Our opinion was provided for the Board (in its capacity as such) in connection with its consideration of the transaction contemplated therein and may not be used, circulated, quoted or otherwise referred to for any other purpose, nor is it to be filed with, included in or referred to in whole or in part in any registration statement, proxy statement or any other document, except, in each instance, in accordance with our prior written consent. In that regard, we hereby consent to the reference to our opinion in the Proxy Statement/Prospectus included in the Registration Statement filed with the Securities and Exchange Commission as of the date hereof under the captions “QUESTIONS AND ANSWERS ABOUT THE BUSINESS COMBINATION AND THE EXTRAORDINARY GENERAL MEETING,” “PROPOSAL ONE — THE BUSINESS COMBINATION PROPOSAL — Background of the Business Combination,” “PROPOSAL ONE — THE BUSINESS COMBINATION PROPOSAL — The Gesher Board’s Reasons for the Approval of the Business Combination and the Recommendation of the Board of Directors,” “PROPOSAL ONE — THE BUSINESS COMBINATION PROPOSAL — Opinion of Houlihan Lokey to Gesher Board” and to the inclusion of our opinion as Annex D to the Proxy Statement/Prospectus. Notwithstanding the foregoing, it is understood that this consent is being delivered solely in connection with the filing of the above-mentioned Registration Statement as of the date hereof and that our opinion is not to be filed with, included in or referred to in whole or in part in any other registration statement (including any amendments to the above-mentioned Registration Statement), proxy statement or any other document, except, in each instance, in accordance with our prior written consent.

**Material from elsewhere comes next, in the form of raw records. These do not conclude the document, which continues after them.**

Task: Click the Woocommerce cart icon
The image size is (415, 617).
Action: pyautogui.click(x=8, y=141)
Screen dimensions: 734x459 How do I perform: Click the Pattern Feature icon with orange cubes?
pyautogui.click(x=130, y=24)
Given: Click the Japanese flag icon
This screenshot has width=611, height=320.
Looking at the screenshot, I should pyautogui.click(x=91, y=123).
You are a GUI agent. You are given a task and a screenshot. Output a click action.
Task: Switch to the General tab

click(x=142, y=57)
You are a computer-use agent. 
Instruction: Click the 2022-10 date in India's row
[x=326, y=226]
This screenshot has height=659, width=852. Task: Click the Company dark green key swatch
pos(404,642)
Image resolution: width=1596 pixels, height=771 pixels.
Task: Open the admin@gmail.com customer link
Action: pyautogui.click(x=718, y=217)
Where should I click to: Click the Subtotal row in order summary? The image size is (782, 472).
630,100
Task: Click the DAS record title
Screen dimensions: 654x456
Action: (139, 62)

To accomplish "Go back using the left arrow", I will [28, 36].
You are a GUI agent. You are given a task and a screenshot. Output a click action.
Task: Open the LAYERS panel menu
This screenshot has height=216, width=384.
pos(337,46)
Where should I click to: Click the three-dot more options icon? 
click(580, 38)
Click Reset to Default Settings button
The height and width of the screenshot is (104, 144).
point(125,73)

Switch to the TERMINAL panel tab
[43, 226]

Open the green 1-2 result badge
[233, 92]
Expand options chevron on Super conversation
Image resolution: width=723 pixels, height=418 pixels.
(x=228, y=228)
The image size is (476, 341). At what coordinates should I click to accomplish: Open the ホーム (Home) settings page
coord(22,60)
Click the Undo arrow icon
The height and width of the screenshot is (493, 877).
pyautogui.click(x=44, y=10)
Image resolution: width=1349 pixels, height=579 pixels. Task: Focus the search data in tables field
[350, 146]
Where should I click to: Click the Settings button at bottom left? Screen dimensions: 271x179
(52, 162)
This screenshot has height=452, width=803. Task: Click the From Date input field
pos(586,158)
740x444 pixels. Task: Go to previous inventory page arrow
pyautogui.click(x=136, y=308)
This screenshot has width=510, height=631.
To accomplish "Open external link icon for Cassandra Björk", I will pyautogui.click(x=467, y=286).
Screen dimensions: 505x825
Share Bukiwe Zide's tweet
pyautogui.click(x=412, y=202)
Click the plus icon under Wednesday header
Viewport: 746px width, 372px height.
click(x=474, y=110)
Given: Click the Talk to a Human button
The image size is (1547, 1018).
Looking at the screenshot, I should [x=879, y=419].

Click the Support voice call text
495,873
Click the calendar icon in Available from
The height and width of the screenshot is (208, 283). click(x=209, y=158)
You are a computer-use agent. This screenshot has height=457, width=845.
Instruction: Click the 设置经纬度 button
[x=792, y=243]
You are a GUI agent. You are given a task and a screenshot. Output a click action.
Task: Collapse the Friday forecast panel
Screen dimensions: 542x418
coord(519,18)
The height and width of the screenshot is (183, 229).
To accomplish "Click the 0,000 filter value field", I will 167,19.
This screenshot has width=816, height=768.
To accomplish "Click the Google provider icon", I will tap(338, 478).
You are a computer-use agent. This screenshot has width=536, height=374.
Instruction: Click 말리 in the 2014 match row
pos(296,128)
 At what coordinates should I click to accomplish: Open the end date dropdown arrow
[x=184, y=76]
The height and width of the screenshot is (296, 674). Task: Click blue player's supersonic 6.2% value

In giving such consent, we do not thereby admit that we are experts with respect to any part of such Registration Statement within the meaning of the term “expert” as used in, or that we come within the category of persons whose consent is required under, the Securities Act of 1933, as amended, or the rules and regulations of the Securities and Exchange Commission promulgated thereunder.
Very truly yours,
/s/ Houlihan Lokey Capital, Inc.
HOULIHAN LOKEY CAPITAL, INC.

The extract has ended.